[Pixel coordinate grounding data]
= = =

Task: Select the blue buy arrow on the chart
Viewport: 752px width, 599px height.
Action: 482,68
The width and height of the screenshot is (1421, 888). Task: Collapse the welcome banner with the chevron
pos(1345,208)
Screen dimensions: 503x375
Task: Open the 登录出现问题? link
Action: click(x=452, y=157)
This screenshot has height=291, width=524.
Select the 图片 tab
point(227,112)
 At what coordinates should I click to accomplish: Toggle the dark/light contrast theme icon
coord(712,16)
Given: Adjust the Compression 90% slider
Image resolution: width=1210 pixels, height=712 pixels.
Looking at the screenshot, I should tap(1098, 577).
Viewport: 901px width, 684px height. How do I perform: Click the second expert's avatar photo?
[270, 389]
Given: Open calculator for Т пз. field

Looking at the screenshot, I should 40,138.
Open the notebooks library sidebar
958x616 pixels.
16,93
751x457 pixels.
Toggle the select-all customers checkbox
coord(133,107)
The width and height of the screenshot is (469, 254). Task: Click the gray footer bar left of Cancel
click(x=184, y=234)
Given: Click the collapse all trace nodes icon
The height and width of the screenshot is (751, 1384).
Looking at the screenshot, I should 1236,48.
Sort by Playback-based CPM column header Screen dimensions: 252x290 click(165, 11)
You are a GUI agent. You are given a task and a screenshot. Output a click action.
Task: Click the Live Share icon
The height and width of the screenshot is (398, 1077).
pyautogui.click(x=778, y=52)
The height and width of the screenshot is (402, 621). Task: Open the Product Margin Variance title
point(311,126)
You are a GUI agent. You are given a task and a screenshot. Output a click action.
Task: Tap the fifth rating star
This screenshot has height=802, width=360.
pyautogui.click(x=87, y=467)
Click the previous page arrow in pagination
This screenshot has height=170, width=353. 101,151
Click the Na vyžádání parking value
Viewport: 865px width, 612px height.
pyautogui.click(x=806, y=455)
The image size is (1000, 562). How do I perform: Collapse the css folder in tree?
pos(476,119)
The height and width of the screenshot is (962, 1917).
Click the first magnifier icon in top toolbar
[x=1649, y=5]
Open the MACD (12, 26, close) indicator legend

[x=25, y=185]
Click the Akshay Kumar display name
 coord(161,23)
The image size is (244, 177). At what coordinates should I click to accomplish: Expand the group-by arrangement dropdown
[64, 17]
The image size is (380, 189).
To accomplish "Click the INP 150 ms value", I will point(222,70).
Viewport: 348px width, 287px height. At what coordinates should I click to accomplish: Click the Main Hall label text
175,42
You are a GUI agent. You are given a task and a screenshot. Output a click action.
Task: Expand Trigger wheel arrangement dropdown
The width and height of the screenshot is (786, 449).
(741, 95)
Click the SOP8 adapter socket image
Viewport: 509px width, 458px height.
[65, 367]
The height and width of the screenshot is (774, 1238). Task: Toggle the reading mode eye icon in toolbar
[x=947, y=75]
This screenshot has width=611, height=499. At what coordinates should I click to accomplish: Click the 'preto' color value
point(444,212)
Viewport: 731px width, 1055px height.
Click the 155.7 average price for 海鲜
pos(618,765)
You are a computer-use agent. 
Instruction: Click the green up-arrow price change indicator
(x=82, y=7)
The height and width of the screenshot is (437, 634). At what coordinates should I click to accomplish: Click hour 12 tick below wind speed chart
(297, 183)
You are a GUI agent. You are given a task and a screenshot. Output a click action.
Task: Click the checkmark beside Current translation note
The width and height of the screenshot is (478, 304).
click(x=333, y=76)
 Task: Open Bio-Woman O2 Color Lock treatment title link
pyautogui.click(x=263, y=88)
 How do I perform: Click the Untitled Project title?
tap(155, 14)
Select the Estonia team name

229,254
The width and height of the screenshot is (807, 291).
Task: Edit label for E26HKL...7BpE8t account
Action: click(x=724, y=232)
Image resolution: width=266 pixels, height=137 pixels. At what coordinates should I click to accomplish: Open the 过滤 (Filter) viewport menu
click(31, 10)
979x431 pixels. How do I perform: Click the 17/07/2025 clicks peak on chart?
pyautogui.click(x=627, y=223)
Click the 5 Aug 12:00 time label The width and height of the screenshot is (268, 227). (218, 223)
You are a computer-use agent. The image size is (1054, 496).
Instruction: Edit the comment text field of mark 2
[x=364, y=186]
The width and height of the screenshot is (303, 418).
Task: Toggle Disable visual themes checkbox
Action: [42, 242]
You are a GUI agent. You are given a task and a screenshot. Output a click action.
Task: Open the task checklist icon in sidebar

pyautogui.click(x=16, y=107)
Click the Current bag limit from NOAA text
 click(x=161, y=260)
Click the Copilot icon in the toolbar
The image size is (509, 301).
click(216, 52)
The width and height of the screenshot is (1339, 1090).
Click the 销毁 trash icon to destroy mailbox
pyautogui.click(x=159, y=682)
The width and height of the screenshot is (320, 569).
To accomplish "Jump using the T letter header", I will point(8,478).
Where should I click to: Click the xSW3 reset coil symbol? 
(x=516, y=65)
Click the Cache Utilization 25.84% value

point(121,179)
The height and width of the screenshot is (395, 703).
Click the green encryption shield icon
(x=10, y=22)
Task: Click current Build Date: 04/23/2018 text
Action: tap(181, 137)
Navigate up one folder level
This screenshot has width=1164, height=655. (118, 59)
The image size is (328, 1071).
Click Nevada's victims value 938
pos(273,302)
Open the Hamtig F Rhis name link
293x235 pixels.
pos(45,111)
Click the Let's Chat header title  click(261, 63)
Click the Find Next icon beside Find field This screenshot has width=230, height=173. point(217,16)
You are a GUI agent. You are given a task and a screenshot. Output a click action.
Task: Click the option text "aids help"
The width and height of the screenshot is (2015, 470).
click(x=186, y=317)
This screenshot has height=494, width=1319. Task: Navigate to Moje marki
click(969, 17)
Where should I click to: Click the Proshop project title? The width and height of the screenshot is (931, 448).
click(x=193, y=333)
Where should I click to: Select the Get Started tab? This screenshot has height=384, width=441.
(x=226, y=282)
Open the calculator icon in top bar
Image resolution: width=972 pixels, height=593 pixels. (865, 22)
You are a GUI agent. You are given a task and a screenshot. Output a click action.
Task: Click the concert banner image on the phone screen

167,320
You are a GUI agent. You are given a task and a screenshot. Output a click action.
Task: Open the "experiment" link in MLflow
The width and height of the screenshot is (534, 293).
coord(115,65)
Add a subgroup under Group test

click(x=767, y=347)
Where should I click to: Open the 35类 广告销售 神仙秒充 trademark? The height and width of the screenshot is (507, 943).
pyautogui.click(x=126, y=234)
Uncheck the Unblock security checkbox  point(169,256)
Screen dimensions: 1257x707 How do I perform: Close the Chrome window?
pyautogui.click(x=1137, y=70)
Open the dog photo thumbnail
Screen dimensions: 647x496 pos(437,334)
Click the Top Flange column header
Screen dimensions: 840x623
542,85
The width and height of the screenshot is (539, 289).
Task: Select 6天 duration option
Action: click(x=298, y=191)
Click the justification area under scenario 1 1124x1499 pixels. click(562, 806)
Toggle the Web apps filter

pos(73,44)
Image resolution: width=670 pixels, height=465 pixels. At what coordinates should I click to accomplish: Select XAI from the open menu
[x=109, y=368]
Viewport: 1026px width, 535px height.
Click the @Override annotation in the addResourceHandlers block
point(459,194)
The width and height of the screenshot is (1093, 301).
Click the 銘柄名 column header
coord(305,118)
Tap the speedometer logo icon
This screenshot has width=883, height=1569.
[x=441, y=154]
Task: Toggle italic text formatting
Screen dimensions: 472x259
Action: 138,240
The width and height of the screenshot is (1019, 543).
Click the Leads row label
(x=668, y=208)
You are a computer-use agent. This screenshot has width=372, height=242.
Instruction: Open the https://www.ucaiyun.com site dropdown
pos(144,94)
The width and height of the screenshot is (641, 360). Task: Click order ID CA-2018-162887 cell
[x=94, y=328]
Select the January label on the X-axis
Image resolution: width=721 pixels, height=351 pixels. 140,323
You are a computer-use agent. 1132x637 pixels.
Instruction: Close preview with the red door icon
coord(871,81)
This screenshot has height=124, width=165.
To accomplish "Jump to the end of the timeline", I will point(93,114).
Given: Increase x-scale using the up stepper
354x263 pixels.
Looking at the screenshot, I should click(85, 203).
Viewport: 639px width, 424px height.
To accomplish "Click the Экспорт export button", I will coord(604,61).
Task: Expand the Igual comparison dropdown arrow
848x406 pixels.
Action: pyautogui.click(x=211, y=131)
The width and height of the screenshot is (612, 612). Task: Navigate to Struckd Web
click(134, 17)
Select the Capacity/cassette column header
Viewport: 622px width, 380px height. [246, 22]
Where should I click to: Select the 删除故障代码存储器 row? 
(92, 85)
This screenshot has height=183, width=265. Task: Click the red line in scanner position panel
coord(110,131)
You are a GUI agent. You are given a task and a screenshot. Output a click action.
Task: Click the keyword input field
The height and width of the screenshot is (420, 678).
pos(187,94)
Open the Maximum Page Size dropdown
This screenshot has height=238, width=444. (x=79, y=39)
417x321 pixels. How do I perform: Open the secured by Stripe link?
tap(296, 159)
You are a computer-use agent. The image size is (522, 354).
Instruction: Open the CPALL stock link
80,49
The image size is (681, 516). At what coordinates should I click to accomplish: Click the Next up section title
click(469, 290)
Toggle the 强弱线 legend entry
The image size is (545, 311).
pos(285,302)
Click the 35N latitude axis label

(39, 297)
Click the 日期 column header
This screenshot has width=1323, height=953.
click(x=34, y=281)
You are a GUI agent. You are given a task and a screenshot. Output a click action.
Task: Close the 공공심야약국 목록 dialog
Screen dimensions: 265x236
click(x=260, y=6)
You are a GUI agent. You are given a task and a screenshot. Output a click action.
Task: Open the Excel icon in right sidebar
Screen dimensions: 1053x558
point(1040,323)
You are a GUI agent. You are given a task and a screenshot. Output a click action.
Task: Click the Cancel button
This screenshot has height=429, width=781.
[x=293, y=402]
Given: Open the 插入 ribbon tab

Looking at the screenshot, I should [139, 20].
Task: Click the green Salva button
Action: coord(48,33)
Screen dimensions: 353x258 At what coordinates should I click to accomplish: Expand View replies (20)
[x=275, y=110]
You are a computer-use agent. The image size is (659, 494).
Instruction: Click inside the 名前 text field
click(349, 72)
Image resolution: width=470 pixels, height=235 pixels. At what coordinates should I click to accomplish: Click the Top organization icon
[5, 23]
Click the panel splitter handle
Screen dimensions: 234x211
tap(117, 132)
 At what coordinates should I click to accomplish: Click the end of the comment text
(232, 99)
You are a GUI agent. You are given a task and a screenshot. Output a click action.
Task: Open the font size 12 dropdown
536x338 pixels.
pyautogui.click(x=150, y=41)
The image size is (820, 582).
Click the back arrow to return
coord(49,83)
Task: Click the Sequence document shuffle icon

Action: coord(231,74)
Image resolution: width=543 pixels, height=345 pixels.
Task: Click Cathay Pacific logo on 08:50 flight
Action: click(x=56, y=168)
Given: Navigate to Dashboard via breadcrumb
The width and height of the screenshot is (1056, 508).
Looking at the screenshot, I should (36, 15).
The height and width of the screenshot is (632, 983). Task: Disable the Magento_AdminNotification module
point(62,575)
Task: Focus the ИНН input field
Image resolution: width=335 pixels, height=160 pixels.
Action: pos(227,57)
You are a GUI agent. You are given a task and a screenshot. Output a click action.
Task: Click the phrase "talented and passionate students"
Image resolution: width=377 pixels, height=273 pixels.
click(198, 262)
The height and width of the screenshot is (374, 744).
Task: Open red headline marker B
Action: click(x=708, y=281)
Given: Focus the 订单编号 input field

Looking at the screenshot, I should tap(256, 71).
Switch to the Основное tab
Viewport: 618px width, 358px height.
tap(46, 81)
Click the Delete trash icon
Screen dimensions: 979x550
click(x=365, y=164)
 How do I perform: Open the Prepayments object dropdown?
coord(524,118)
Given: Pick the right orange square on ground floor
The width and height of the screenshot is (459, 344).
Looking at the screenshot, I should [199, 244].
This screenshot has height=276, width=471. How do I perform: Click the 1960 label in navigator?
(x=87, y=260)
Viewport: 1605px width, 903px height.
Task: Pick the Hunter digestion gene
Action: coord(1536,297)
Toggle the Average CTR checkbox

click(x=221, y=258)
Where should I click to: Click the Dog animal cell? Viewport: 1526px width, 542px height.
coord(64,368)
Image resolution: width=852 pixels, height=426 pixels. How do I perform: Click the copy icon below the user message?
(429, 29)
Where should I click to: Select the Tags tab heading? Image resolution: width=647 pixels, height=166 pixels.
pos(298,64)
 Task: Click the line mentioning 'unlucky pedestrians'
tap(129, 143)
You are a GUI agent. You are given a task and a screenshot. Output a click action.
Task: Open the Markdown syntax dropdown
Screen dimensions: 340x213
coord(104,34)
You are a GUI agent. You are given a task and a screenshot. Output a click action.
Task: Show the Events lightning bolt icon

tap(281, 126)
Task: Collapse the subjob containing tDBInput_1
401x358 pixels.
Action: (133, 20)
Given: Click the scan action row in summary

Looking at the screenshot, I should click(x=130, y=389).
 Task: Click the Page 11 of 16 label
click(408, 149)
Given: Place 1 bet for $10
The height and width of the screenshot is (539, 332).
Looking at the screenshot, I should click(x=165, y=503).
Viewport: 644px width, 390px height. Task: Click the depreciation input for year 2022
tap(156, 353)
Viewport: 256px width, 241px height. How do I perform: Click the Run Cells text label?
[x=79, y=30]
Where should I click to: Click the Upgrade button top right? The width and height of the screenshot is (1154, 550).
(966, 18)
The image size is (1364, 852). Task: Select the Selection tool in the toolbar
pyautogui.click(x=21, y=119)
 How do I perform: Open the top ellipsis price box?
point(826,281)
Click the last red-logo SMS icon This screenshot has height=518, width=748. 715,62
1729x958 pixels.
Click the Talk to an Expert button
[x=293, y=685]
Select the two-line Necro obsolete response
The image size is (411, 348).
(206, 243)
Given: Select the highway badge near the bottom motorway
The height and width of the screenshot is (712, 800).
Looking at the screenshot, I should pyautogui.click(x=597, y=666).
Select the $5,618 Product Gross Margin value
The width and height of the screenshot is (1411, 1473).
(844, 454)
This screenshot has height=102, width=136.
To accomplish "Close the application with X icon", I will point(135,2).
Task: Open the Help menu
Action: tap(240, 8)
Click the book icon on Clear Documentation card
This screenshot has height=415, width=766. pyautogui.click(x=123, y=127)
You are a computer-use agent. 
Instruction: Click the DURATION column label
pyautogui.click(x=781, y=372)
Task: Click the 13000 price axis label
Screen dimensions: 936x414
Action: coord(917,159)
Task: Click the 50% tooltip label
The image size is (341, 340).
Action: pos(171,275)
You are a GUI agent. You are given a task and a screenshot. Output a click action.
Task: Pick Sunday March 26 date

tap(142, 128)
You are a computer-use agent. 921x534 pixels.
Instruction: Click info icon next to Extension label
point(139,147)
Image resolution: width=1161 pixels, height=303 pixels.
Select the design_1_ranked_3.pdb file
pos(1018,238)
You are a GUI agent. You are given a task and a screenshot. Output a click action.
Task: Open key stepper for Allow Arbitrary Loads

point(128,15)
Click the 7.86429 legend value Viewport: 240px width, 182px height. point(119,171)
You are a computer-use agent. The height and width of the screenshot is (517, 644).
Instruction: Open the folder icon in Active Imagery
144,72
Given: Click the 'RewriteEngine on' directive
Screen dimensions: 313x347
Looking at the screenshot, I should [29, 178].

= = =

About this task: Among the records above, extract exactly the lines from the line with "Image resolution: width=670" to the line with "The width and height of the screenshot is (1093, 301).", both lines included, and leave out the rest.

Response to the exercise:
Image resolution: width=670 pixels, height=465 pixels. At what coordinates should I click to accomplish: Select XAI from the open menu
[x=109, y=368]
Viewport: 1026px width, 535px height.
Click the @Override annotation in the addResourceHandlers block
point(459,194)
The width and height of the screenshot is (1093, 301).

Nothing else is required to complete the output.